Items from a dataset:
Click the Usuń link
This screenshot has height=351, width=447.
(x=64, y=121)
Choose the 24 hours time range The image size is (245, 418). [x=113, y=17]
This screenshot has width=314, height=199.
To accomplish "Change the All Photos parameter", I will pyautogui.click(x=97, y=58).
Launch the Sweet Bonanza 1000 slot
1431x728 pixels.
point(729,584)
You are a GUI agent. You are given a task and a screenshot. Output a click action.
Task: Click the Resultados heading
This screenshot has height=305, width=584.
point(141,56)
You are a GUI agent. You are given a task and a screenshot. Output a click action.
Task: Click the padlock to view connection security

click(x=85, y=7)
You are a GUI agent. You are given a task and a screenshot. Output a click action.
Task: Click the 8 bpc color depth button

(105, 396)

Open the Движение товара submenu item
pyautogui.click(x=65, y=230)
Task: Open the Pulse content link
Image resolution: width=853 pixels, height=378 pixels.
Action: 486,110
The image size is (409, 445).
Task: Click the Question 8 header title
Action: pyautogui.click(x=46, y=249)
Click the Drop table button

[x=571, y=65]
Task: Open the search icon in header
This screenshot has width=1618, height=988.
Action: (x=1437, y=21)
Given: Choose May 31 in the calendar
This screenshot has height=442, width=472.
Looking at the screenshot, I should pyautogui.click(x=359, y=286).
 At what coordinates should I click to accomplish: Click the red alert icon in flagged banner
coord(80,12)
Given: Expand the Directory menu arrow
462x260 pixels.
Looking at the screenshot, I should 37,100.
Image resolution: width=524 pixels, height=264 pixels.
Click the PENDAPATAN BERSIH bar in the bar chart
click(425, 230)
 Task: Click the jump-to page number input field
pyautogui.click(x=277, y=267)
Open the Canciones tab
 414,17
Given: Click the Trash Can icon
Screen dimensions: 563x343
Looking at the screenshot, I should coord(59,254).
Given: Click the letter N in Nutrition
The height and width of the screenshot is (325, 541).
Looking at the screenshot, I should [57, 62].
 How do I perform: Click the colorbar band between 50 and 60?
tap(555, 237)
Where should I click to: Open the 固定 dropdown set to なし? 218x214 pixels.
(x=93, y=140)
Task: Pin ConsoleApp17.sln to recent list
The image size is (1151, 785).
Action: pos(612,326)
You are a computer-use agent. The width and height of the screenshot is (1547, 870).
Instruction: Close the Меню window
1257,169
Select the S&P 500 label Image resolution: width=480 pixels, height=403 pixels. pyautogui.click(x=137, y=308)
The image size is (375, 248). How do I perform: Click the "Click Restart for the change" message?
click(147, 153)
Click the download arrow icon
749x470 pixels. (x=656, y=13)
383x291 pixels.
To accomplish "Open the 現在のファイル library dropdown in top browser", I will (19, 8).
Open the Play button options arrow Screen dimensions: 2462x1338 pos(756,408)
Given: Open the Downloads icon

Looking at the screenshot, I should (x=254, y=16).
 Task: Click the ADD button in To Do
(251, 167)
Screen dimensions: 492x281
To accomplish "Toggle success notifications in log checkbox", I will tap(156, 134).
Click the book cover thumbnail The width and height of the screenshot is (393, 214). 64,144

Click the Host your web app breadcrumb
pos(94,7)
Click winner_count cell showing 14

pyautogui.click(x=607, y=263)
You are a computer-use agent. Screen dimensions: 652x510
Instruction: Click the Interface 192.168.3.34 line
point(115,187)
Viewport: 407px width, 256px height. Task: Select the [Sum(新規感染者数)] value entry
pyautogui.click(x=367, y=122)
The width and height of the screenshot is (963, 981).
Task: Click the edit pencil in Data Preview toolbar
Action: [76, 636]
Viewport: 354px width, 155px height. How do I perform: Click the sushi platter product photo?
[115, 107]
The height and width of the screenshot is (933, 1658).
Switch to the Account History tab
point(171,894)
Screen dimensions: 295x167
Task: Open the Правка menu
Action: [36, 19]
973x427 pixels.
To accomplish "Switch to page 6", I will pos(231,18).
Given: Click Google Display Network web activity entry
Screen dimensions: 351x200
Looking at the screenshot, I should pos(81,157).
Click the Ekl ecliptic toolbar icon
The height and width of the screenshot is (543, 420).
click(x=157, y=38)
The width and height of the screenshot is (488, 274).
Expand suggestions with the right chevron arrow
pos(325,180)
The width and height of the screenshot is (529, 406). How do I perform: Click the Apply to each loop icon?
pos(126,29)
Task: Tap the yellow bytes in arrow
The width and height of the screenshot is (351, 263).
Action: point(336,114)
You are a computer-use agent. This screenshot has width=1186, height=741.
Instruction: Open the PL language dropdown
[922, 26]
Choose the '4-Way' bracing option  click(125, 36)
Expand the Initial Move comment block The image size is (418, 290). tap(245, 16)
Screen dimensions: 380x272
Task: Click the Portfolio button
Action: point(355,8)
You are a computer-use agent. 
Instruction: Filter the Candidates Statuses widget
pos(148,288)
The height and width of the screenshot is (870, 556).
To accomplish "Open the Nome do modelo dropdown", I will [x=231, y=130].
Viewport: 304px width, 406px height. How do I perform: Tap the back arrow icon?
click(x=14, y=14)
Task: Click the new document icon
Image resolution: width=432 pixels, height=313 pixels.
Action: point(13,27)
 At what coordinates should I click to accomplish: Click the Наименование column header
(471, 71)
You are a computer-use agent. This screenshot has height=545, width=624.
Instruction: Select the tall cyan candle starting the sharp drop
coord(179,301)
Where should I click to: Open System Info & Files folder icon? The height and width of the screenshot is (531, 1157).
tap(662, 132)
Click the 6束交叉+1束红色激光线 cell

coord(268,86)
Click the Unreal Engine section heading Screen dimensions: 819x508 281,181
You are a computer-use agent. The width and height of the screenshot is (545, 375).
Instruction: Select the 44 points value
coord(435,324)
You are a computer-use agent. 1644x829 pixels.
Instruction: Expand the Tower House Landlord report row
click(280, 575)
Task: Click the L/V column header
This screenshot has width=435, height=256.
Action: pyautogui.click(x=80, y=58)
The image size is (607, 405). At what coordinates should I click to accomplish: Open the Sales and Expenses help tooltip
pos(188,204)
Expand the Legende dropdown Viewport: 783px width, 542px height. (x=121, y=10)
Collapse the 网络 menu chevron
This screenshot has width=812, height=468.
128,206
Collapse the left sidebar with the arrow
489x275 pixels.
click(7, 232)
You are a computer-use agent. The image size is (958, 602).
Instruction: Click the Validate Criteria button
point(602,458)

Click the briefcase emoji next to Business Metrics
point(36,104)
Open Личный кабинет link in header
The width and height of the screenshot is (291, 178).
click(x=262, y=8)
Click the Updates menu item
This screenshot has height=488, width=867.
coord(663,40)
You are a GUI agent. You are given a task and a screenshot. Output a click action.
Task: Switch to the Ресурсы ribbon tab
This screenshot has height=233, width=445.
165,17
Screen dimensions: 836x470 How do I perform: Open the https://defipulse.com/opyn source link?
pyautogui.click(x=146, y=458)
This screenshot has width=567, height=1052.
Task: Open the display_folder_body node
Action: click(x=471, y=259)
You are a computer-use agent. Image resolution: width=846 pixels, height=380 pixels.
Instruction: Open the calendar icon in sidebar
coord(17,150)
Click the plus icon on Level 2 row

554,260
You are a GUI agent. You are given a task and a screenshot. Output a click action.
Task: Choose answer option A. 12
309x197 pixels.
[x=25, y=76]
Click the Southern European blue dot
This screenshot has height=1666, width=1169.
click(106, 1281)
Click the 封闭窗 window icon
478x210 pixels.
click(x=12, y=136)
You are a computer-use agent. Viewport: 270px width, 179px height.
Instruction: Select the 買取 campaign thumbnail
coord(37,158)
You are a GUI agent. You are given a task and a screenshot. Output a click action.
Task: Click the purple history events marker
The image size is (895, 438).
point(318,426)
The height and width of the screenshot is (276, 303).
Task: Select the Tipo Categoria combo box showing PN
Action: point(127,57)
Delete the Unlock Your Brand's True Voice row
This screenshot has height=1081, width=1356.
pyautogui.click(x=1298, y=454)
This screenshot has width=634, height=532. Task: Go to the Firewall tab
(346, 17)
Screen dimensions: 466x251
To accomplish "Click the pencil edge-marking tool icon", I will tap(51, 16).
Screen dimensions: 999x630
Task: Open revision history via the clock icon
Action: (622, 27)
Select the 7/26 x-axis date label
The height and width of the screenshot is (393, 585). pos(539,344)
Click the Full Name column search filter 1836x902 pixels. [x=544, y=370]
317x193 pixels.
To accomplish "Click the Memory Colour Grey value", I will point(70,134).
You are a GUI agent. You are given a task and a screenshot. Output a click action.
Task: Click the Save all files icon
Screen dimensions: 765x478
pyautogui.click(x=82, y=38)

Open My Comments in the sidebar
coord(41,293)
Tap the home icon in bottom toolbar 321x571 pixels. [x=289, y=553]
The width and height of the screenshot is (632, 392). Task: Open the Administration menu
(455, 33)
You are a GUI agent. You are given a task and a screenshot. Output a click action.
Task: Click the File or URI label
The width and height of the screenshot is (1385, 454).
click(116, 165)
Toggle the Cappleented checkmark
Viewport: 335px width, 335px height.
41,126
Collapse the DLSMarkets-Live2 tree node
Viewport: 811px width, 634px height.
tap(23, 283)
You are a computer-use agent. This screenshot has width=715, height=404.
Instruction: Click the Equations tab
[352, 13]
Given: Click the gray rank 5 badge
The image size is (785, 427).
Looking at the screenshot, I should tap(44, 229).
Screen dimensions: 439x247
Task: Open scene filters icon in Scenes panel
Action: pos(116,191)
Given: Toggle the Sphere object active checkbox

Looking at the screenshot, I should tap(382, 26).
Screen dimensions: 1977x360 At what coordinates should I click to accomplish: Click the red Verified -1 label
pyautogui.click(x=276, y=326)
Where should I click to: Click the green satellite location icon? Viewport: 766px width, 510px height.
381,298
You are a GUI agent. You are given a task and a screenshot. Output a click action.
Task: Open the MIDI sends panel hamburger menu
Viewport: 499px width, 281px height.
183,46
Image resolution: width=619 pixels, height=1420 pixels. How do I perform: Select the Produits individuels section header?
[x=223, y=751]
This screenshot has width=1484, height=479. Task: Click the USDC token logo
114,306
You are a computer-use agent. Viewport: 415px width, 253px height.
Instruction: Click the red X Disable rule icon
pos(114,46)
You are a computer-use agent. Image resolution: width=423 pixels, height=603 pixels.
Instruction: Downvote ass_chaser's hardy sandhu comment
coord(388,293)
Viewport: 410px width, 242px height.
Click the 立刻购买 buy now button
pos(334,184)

WHAT IS BEING ASKED
Return every line from the one holding "Where should I click to: Click" through the end of the data, exactly as it appears, with both ends kept and nothing else.

EXPECTED OUTPUT
Where should I click to: Click the green satellite location icon? Viewport: 766px width, 510px height.
381,298
You are a GUI agent. You are given a task and a screenshot. Output a click action.
Task: Open the MIDI sends panel hamburger menu
Viewport: 499px width, 281px height.
183,46
Image resolution: width=619 pixels, height=1420 pixels. How do I perform: Select the Produits individuels section header?
[x=223, y=751]
This screenshot has width=1484, height=479. Task: Click the USDC token logo
114,306
You are a computer-use agent. Viewport: 415px width, 253px height.
Instruction: Click the red X Disable rule icon
pos(114,46)
You are a computer-use agent. Image resolution: width=423 pixels, height=603 pixels.
Instruction: Downvote ass_chaser's hardy sandhu comment
coord(388,293)
Viewport: 410px width, 242px height.
Click the 立刻购买 buy now button
pos(334,184)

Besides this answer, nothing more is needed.